### Work item
Continue the article on the mushroom murder trial's diarrhea evidence, starting right after its last sentence.

### Text
* * * * *

A LOT was made during the 11-week mushroom murder trial at Morwell of diarrhoea, unfortunately.
Some of it tragic, some of it fabricated.
Watery stools, explosive diarrhoea, frequency, consistency, inspections by nurses, analysis.
Whether one such incident happened, in the bush near Nyora, on the way to a flying lesson at Tyabb on Sunday afternoon, July 30, a day after the deadly lunch, was a matter for the jury.
Erin Patterson, the convicted murderer of three of her in-laws, and the attempted murderer of a fourth, gave evidence she did stop for a poo in the bush. Her teenage son, seated in the front seat of the car, didn’t remember the incident.
It was the prosecution case that it’s something a kid would remember their mum doing.
It was all to do with a serious question about why Erin Patterson wasn’t as sick as her in-laws, after allegedly eating the same meal, or why she wasn’t sick at all, and tied up with evidence about different coloured plates and separate packages of beef Wellington; it became a crucial part of the prosecution case.
Here’s what Erin Patterson had to say about the bush-poo stop at Nyora and the visit to the BP at Caldermeade.
Defence counsel, Colin Mandy SC asked her what happened:
Erin: Well, I was driving. [Son] was in the front and [daughter] was in the back.
Both allegedly had their headphones on using their phones or tablets.
Erin: So, maybe about half an hour into the trip, I felt like I needed to go to the toilet. So, we pulled over on a stretch of the road where there's quite a bit of bush along the way. It’s before where the South Gippsland Highway meets the Bass Highway. Somewhere around the Nyora turn-off, somewhere around there.
Erin: I pulled over and I went off into the bush and went to the toilet. I had diarrhoea. I cleaned myself up a little bit with tissues, and put them in a dog poo bag and put it in my handbag and we hit the road again.
Thereafter, she stopped at the BP in Caldermeade, went into the bathroom for a documented nine seconds, to put the soiled tissues in the bin, and without washing her hands, on the prosecution’s submission, went rifling through the sandwich cabinet (see CCTV footage HERE) for some sandwiches for the kids.
It was nearly 3.30pm by then and they continued on their way to Tyabb for her son’s flying lesson while she knew the other four lunch guests were languishing in hospital, following a phone conversation with Simon earlier, unable to get the specific antidote for death cap mushroom poisoning.
Crown Prosecutor Dr Nanette Rogers dismissed the bush-poo episode in her closing as just another way to deflect suspicion over the lack of evidence of a significant diarrhoeal illness.

* * * * *

### Data section
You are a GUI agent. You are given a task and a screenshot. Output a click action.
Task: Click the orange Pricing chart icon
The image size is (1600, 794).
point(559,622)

* * * * *

### Output for this exercise
Dr Rogers: On the morning of Sunday, 30 July, [son] came downstairs to find the accused drinking coffee at the dining table. She told him she felt sick and said she had to go to the toilet a few times over the night. [Son] said she looked normal. He did not notice the accused going to the toilet frequently, or suddenly on the Sunday morning.
Dr Rogers: You heard that on the Sunday afternoon, [son] had a flying lesson in Tyabb, about an hour and 10 minutes away from Leongatha one way. [He] said he didn't know why the accused drove him to the lesson as she said she was feeling sick. [He] said they didn't even have to go if she wasn't feeling well, but the accused was “quite persistent” that they should go, and so they did.
Dr Rogers: They drove for one hour and five minutes before the instructor called to cancel the lesson due to poor weather. One hour and five minutes in the car. In her evidence, the accused claimed that she had to pull up on the side of the road and go to the toilet in the bush. But [son] did not refer to any such stop occurring during the trip to Tyabb. He was sitting in the front passenger seat. We suggest that if his mother had had to make an emergency toilet stop on the side of the road, that is something he would have recalled when he was specifically asked whether she had gone to the toilet at all during the trip.
Erin Patterson pulled up in her distinctive red car at the door of the service station shop, walked to the toilet, came back to the food section, selected one pack of sandwiches, handled it, and then put it back, ultimately buy some lollies, a ham, cheese and tomato sandwich and a sweet chilli chicken wrap which she said was for the kids.
She allegedly ate nothing on the trip, nor crucially, was there evidence, beyond her own statement, under oath in the witness box, that she stopped to go to the toilet.
It was at 8.05am the next day, Monday, July 31, after putting the kids on the bus to school, that she presented at the Leongatha Hospital, complaining of diarrhoea and nausea.